[Opening AVAILABLE RECORDS section]

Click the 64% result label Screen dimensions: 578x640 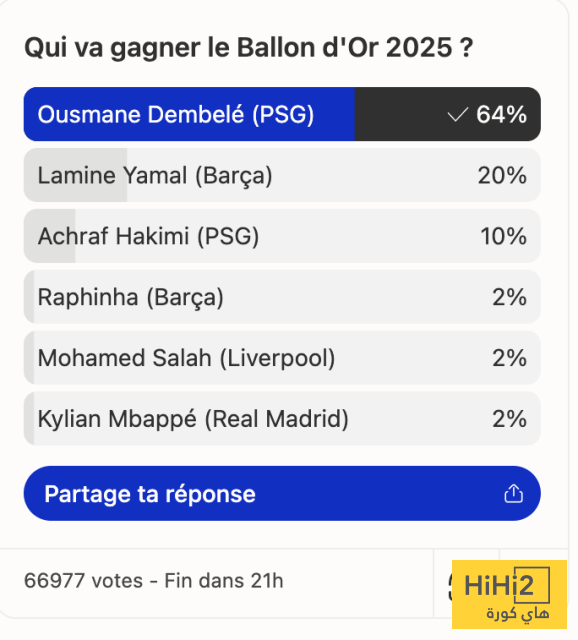(x=501, y=114)
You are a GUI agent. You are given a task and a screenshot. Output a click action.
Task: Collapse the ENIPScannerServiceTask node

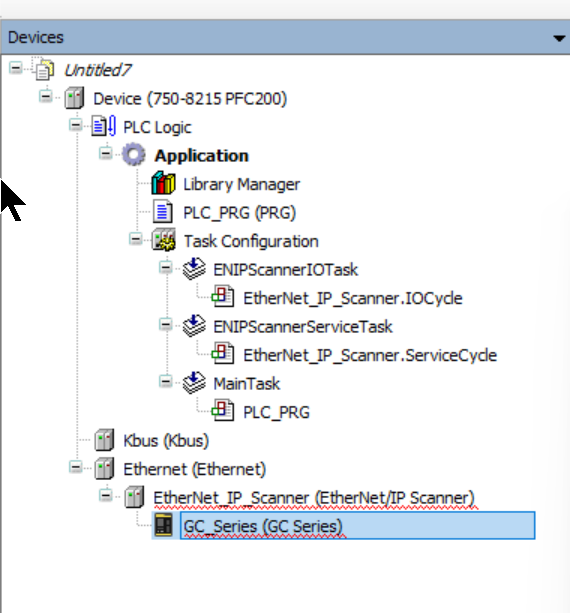[x=166, y=324]
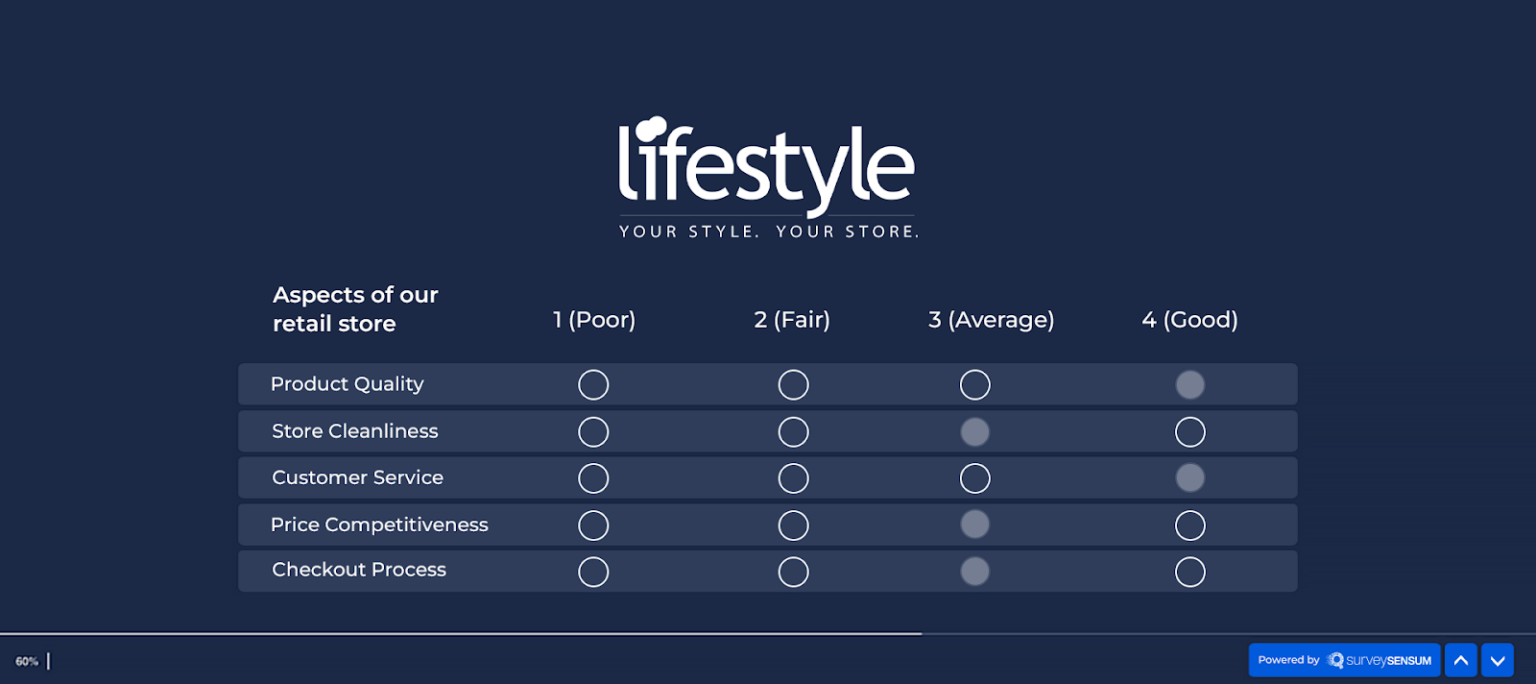Open the Powered by SurveySensum link
Screen dimensions: 1536x684
[1344, 660]
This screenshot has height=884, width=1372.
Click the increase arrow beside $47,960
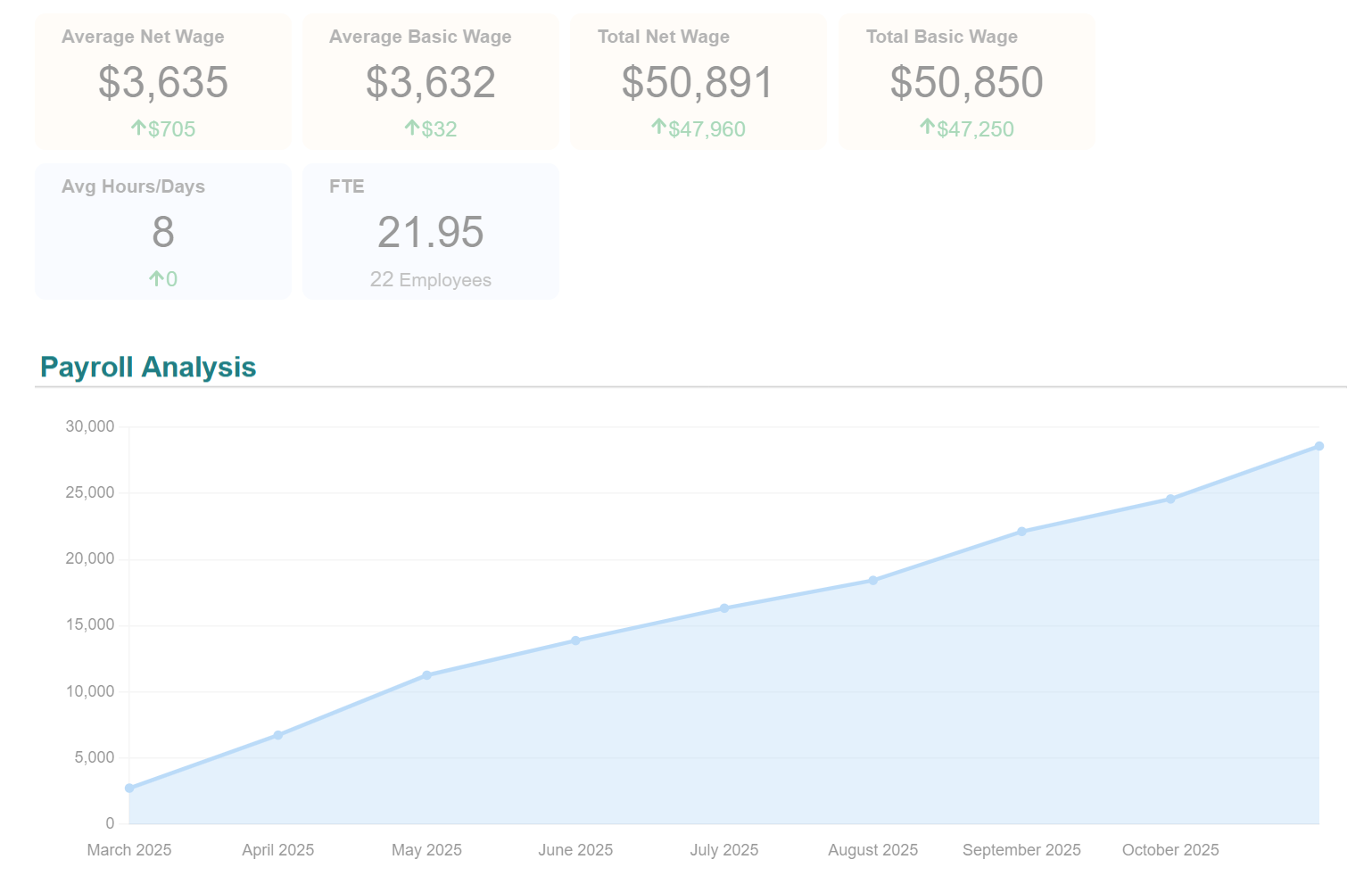(658, 127)
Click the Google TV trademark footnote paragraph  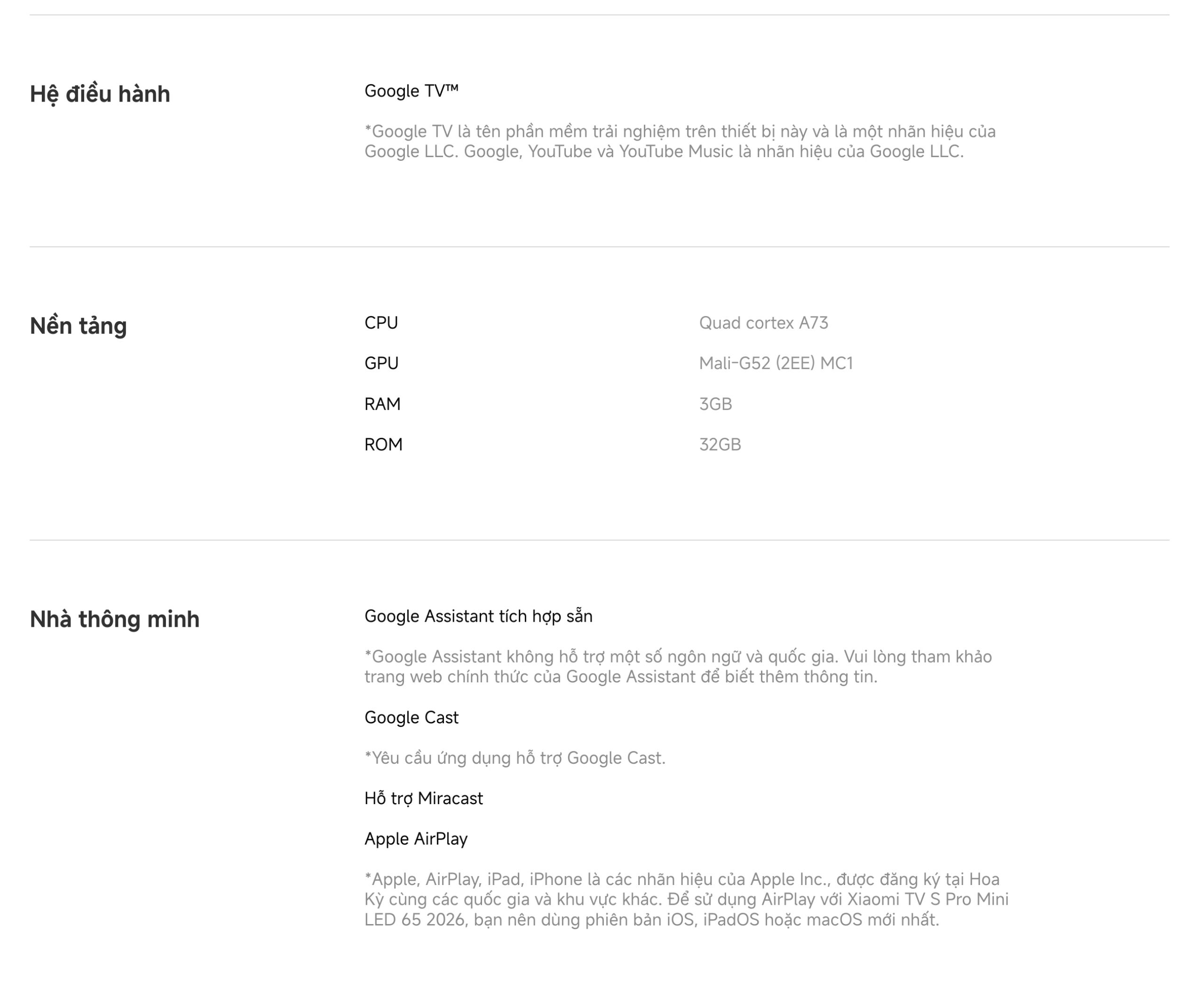click(680, 141)
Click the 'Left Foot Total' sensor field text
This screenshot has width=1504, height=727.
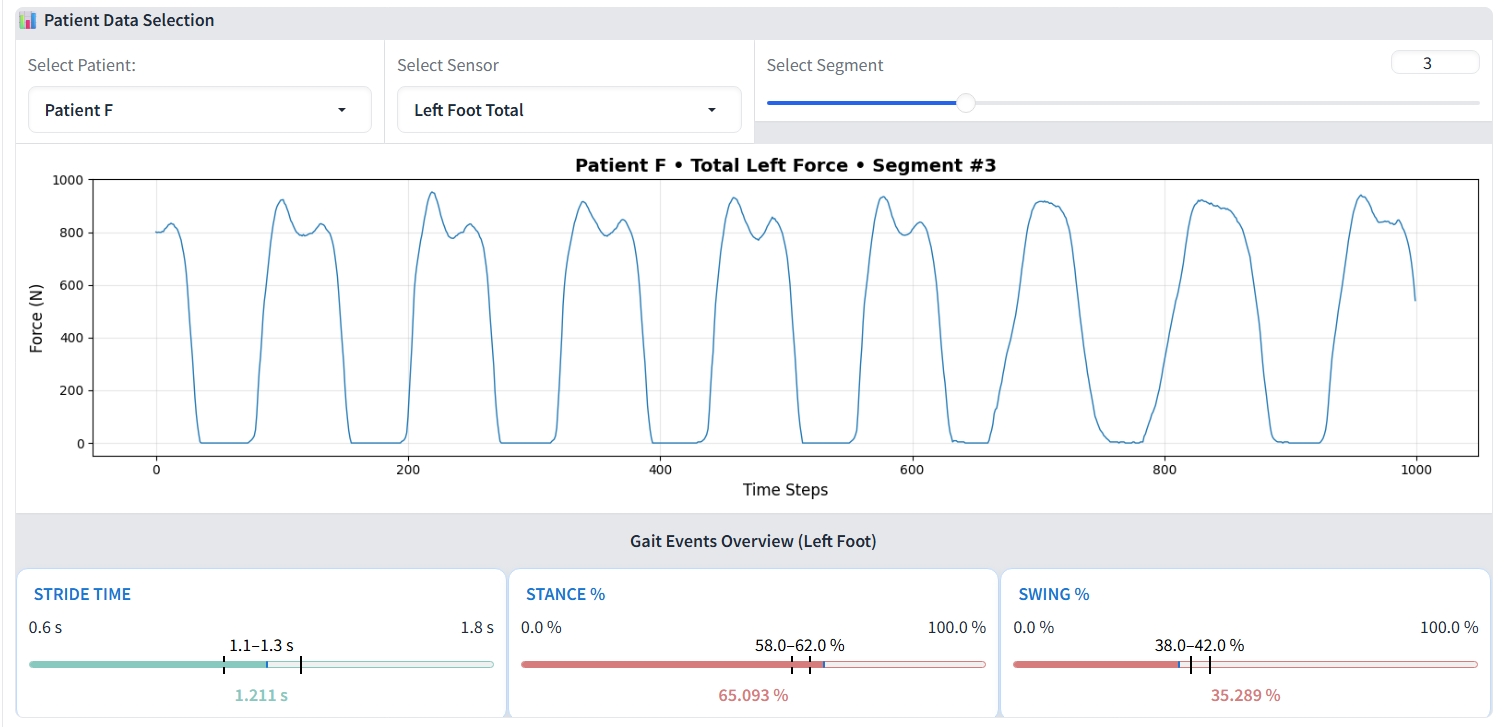(x=469, y=110)
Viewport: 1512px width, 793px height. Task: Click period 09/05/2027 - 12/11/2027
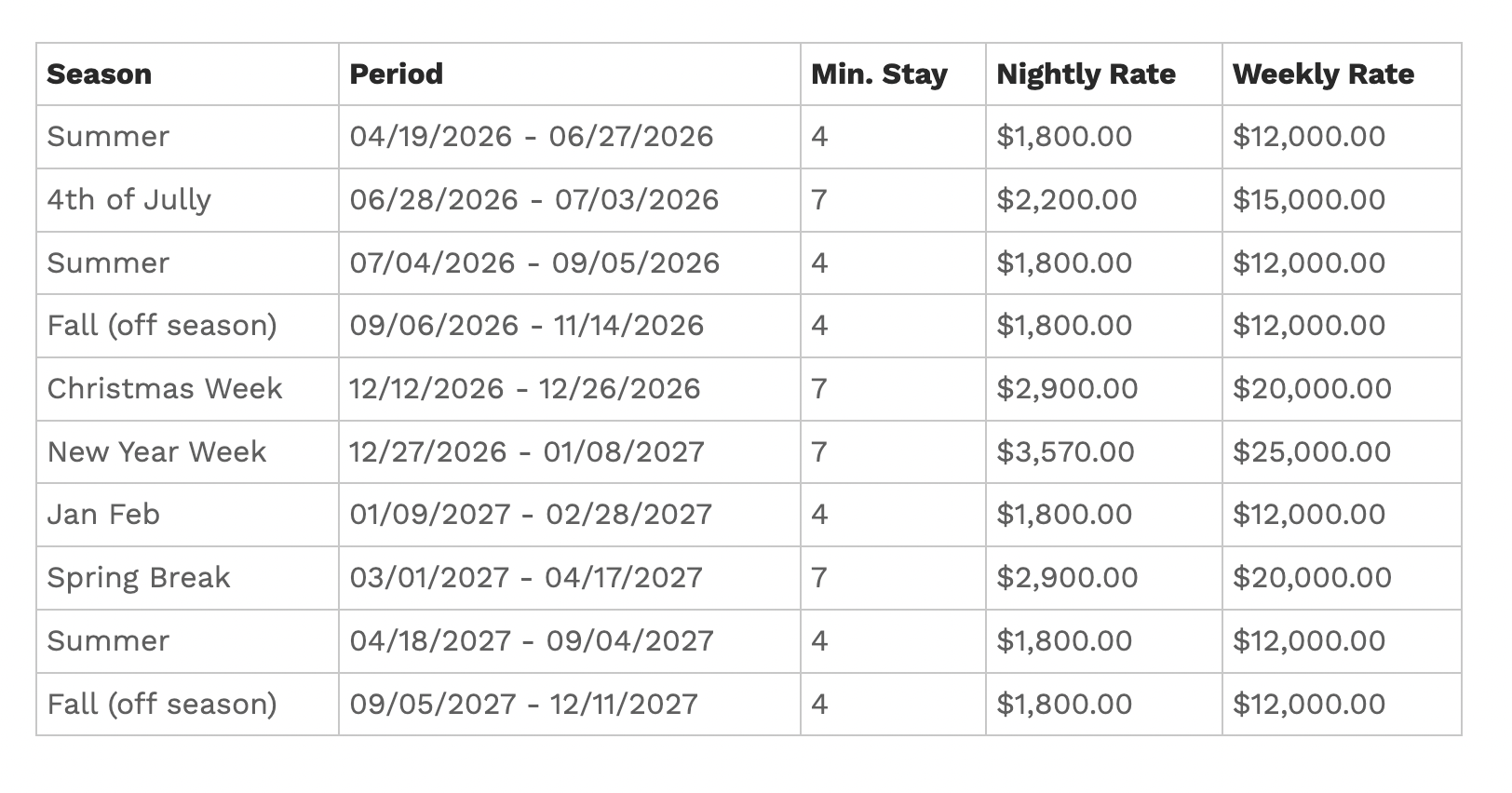[524, 705]
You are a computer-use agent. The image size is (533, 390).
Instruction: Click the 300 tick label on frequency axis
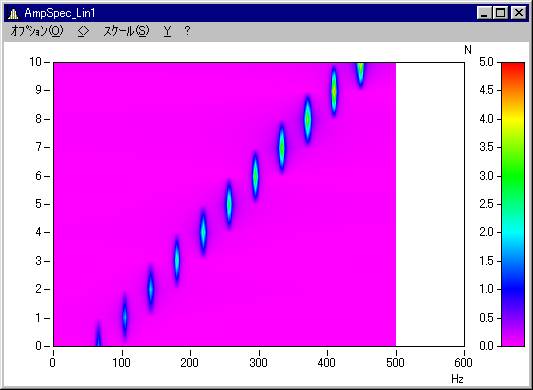pos(258,363)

[Closing AVAILABLE RECORDS section]

AIM OF THE EXERCISE: Please give the number of lines in the listing above where "agent" appears, and nothing else.

EXERCISE RESPONSE: 2